***** Data supplied *****

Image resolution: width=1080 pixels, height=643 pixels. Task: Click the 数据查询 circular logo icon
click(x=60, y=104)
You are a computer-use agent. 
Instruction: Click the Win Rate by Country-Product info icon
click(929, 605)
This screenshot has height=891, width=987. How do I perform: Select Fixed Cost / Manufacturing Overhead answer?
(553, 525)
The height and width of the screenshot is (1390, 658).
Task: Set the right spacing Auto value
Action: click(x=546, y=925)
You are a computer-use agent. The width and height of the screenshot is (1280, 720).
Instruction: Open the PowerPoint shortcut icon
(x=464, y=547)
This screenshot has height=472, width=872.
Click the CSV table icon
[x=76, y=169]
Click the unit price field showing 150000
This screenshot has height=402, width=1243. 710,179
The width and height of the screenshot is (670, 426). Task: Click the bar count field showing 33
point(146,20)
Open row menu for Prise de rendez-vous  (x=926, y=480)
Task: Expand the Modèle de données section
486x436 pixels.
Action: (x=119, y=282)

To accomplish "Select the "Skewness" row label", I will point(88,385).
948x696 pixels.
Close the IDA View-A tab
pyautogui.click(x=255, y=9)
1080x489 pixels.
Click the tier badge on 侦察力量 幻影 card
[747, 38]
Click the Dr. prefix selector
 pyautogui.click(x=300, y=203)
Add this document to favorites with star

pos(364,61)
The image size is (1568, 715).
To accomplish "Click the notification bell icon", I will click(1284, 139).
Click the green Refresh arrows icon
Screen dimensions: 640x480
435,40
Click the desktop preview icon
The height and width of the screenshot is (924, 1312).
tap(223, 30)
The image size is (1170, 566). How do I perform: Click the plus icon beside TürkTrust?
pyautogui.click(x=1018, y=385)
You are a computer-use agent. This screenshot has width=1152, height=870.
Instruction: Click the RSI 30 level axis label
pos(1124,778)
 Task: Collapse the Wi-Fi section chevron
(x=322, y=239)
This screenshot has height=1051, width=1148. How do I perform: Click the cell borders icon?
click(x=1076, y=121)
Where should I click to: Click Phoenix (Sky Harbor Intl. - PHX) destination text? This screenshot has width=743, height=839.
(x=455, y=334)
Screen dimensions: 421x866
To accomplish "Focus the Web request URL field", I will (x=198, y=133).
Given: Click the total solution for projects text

*****

Exercise description> Look above for the line with "Click the CSV table icon" and the line with "Click the green Refresh arrows icon"; transcribe both and all lines in between, exactly, and nothing else.

Answer box>
Click the CSV table icon
[x=76, y=169]
Click the unit price field showing 150000
This screenshot has height=402, width=1243. 710,179
The width and height of the screenshot is (670, 426). Task: Click the bar count field showing 33
point(146,20)
Open row menu for Prise de rendez-vous  (x=926, y=480)
Task: Expand the Modèle de données section
486x436 pixels.
Action: (x=119, y=282)

To accomplish "Select the "Skewness" row label", I will point(88,385).
948x696 pixels.
Close the IDA View-A tab
pyautogui.click(x=255, y=9)
1080x489 pixels.
Click the tier badge on 侦察力量 幻影 card
[747, 38]
Click the Dr. prefix selector
 pyautogui.click(x=300, y=203)
Add this document to favorites with star

pos(364,61)
The image size is (1568, 715).
To accomplish "Click the notification bell icon", I will click(1284, 139).
Click the green Refresh arrows icon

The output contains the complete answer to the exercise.